Collected data entries:
= = = = = = =
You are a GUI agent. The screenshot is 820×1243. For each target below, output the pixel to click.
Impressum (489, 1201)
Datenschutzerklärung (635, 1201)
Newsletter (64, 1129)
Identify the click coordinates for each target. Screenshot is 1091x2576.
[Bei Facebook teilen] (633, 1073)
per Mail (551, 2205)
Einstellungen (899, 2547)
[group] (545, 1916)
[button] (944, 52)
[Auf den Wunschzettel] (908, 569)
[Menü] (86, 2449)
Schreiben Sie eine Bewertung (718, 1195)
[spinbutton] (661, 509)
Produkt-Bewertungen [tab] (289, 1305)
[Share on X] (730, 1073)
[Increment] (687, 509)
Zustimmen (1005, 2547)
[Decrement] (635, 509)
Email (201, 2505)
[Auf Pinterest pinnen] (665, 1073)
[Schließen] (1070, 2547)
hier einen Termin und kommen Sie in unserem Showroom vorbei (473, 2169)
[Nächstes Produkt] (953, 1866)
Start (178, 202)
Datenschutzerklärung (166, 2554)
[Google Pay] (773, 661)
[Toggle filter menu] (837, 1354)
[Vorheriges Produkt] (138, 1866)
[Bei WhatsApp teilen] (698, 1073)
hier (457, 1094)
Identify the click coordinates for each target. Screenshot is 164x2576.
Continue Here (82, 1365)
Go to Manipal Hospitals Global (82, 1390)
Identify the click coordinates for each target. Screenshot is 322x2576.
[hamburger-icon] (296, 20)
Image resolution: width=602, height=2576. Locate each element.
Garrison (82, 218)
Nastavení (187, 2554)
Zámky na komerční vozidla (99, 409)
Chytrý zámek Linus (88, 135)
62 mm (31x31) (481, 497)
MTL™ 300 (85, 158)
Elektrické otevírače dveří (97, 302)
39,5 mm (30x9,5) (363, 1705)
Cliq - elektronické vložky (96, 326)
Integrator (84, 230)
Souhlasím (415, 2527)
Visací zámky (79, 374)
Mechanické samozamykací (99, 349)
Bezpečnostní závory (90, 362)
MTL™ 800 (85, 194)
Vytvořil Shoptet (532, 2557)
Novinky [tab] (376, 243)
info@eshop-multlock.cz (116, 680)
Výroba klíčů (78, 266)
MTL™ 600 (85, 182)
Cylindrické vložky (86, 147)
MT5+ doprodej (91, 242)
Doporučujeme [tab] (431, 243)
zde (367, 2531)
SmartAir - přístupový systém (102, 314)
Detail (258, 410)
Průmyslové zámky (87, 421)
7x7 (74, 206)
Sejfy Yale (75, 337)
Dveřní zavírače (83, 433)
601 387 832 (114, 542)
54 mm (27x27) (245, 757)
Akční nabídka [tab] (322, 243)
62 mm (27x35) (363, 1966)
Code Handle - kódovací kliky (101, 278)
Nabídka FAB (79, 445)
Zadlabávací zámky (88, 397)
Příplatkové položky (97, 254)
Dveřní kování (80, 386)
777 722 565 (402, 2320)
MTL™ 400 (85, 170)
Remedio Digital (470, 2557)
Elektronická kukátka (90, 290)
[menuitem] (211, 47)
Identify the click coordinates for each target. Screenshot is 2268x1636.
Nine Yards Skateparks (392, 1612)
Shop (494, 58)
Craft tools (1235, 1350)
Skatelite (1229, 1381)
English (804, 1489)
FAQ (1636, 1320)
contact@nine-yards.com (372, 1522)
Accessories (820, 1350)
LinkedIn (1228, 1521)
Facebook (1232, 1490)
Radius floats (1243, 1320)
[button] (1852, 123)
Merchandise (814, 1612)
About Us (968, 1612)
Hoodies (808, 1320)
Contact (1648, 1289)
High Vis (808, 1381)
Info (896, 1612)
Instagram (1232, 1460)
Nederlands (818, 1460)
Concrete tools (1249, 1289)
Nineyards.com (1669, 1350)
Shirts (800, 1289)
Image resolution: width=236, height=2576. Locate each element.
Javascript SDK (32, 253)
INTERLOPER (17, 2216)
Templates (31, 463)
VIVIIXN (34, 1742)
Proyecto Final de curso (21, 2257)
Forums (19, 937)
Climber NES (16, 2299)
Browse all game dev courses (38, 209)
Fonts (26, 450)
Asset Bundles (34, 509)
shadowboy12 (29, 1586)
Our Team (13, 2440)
= = = = = = =
_Problem requirements_: All of the entries must be printed again exactly as given.

_Solution for this exercise_:
You are a GUI agent. The screenshot is 820×1243. For each target below, output the pixel to click.
Impressum (489, 1201)
Datenschutzerklärung (635, 1201)
Newsletter (64, 1129)
Identify the click coordinates for each target. Screenshot is 1091x2576.
[Bei Facebook teilen] (633, 1073)
per Mail (551, 2205)
Einstellungen (899, 2547)
[group] (545, 1916)
[button] (944, 52)
[Auf den Wunschzettel] (908, 569)
[Menü] (86, 2449)
Schreiben Sie eine Bewertung (718, 1195)
[spinbutton] (661, 509)
Produkt-Bewertungen [tab] (289, 1305)
[Share on X] (730, 1073)
[Increment] (687, 509)
Zustimmen (1005, 2547)
[Decrement] (635, 509)
Email (201, 2505)
[Auf Pinterest pinnen] (665, 1073)
[Schließen] (1070, 2547)
hier einen Termin und kommen Sie in unserem Showroom vorbei (473, 2169)
[Nächstes Produkt] (953, 1866)
Start (178, 202)
Datenschutzerklärung (166, 2554)
[Google Pay] (773, 661)
[Toggle filter menu] (837, 1354)
[Vorheriges Produkt] (138, 1866)
[Bei WhatsApp teilen] (698, 1073)
hier (457, 1094)
Identify the click coordinates for each target. Screenshot is 164x2576.
Continue Here (82, 1365)
Go to Manipal Hospitals Global (82, 1390)
Identify the click coordinates for each target. Screenshot is 322x2576.
[hamburger-icon] (296, 20)
Image resolution: width=602, height=2576. Locate each element.
Garrison (82, 218)
Nastavení (187, 2554)
Zámky na komerční vozidla (99, 409)
Chytrý zámek Linus (88, 135)
62 mm (31x31) (481, 497)
MTL™ 300 (85, 158)
Elektrické otevírače dveří (97, 302)
39,5 mm (30x9,5) (363, 1705)
Cliq - elektronické vložky (96, 326)
Integrator (84, 230)
Souhlasím (415, 2527)
Visací zámky (79, 374)
Mechanické samozamykací (99, 349)
Bezpečnostní závory (90, 362)
MTL™ 800 (85, 194)
Vytvořil Shoptet (532, 2557)
Novinky [tab] (376, 243)
info@eshop-multlock.cz (116, 680)
Výroba klíčů (78, 266)
MTL™ 600 (85, 182)
Cylindrické vložky (86, 147)
MT5+ doprodej (91, 242)
Doporučujeme [tab] (431, 243)
zde (367, 2531)
SmartAir - přístupový systém (102, 314)
Detail (258, 410)
Průmyslové zámky (87, 421)
7x7 (74, 206)
Sejfy Yale (75, 337)
Dveřní zavírače (83, 433)
601 387 832 (114, 542)
54 mm (27x27) (245, 757)
Akční nabídka [tab] (322, 243)
62 mm (27x35) (363, 1966)
Code Handle - kódovací kliky (101, 278)
Nabídka FAB (79, 445)
Zadlabávací zámky (88, 397)
Příplatkové položky (97, 254)
Dveřní kování (80, 386)
777 722 565 (402, 2320)
MTL™ 400 (85, 170)
Remedio Digital (470, 2557)
Elektronická kukátka (90, 290)
[menuitem] (211, 47)
Identify the click coordinates for each target. Screenshot is 2268x1636.
Nine Yards Skateparks (392, 1612)
Shop (494, 58)
Craft tools (1235, 1350)
Skatelite (1229, 1381)
English (804, 1489)
FAQ (1636, 1320)
contact@nine-yards.com (372, 1522)
Accessories (820, 1350)
LinkedIn (1228, 1521)
Facebook (1232, 1490)
Radius floats (1243, 1320)
[button] (1852, 123)
Merchandise (814, 1612)
About Us (968, 1612)
Hoodies (808, 1320)
Contact (1648, 1289)
High Vis (808, 1381)
Info (896, 1612)
Instagram (1232, 1460)
Nederlands (818, 1460)
Concrete tools (1249, 1289)
Nineyards.com (1669, 1350)
Shirts (800, 1289)
Image resolution: width=236, height=2576. Locate each element.
Javascript SDK (32, 253)
INTERLOPER (17, 2216)
Templates (31, 463)
VIVIIXN (34, 1742)
Proyecto Final de curso (21, 2257)
Forums (19, 937)
Climber NES (16, 2299)
Browse all game dev courses (38, 209)
Fonts (26, 450)
Asset Bundles (34, 509)
shadowboy12 (29, 1586)
Our Team (13, 2440)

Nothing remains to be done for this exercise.